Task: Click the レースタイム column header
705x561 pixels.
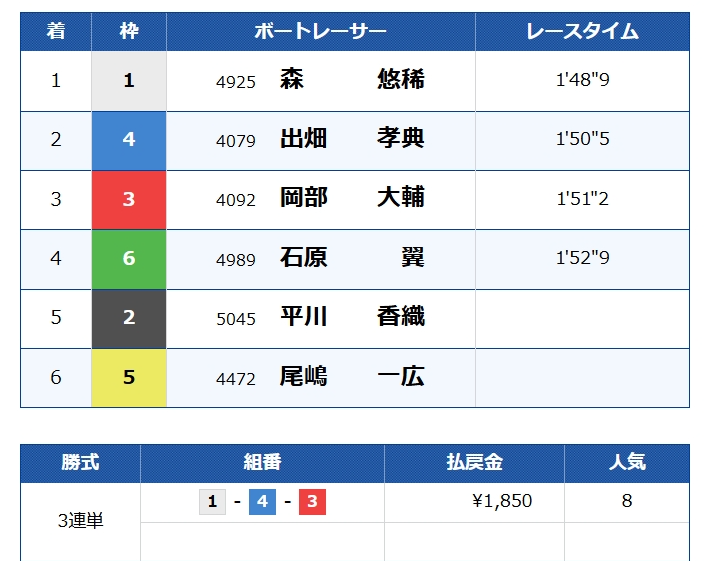Action: pyautogui.click(x=582, y=31)
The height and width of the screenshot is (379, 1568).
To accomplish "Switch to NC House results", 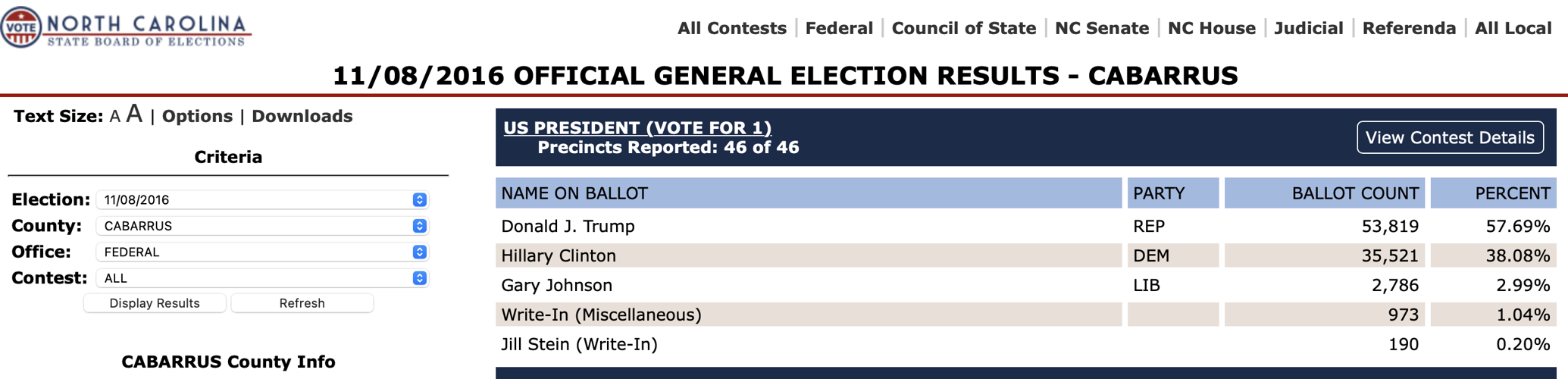I will tap(1211, 29).
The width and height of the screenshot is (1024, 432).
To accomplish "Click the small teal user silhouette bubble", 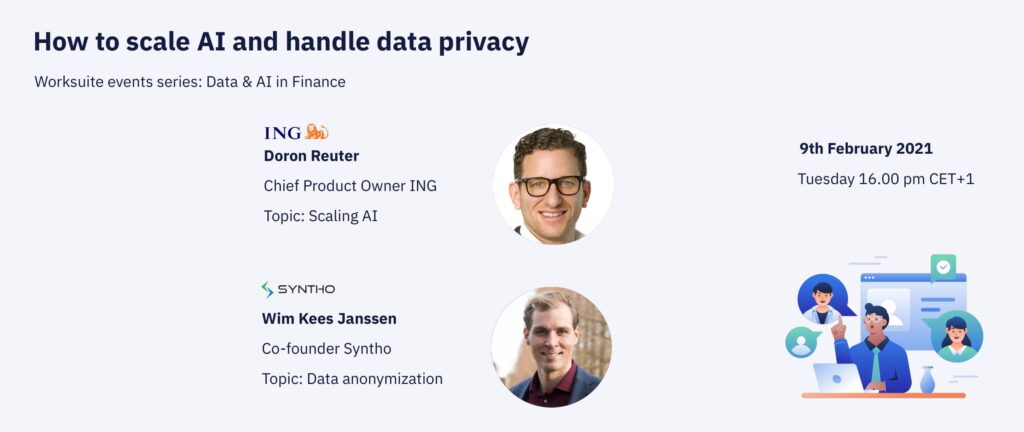I will click(x=802, y=342).
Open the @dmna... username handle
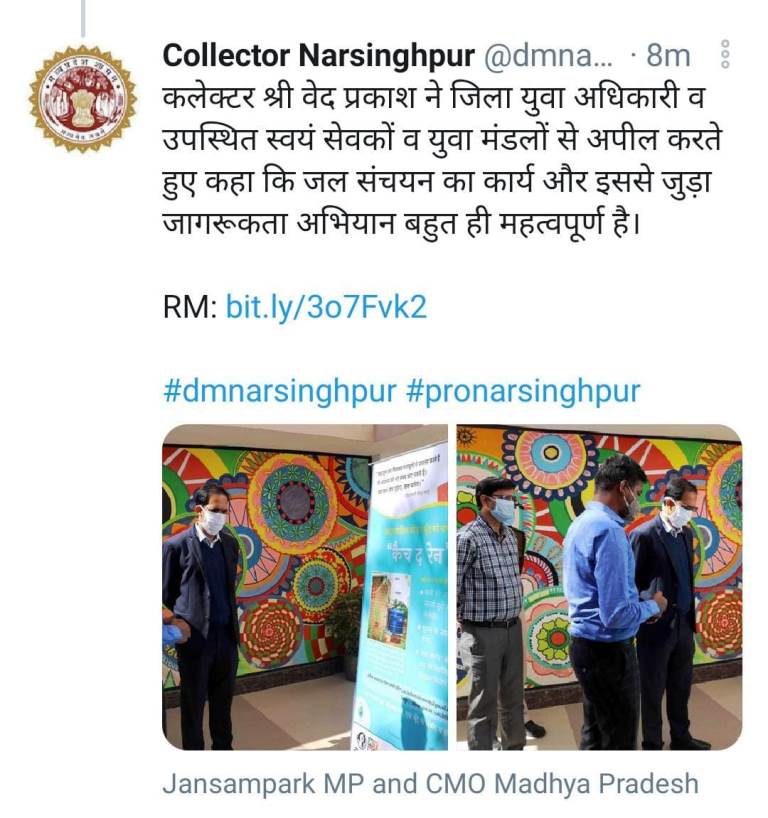The width and height of the screenshot is (768, 818). point(548,55)
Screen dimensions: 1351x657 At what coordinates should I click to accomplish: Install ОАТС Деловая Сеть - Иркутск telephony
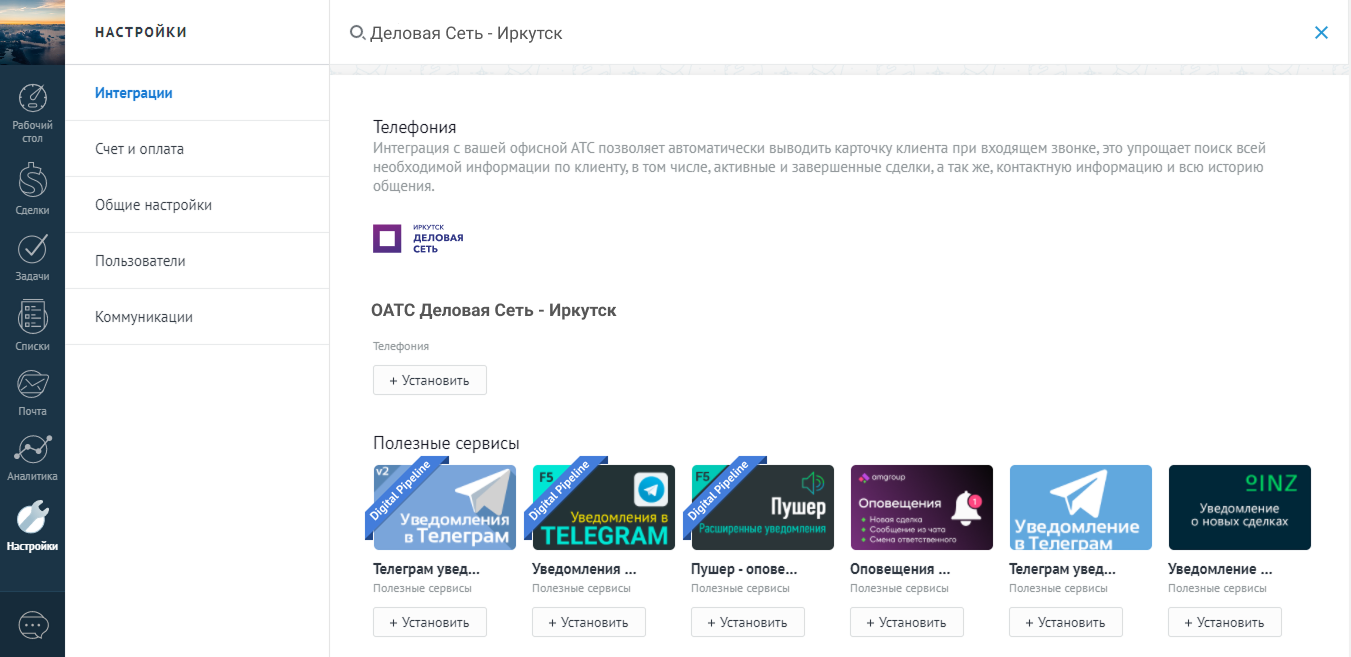(429, 380)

● ● ● ● ●

__Exercise__: When the line containing "Open the @dmna... username handle" has been located, retype it and each line after it through the end of the records, excluding the pictures and adding nothing else.

__Answer to this problem__:
Open the @dmna... username handle
The width and height of the screenshot is (768, 818). point(548,55)
Screen dimensions: 1351x657 At what coordinates should I click to accomplish: Install ОАТС Деловая Сеть - Иркутск telephony
(429, 380)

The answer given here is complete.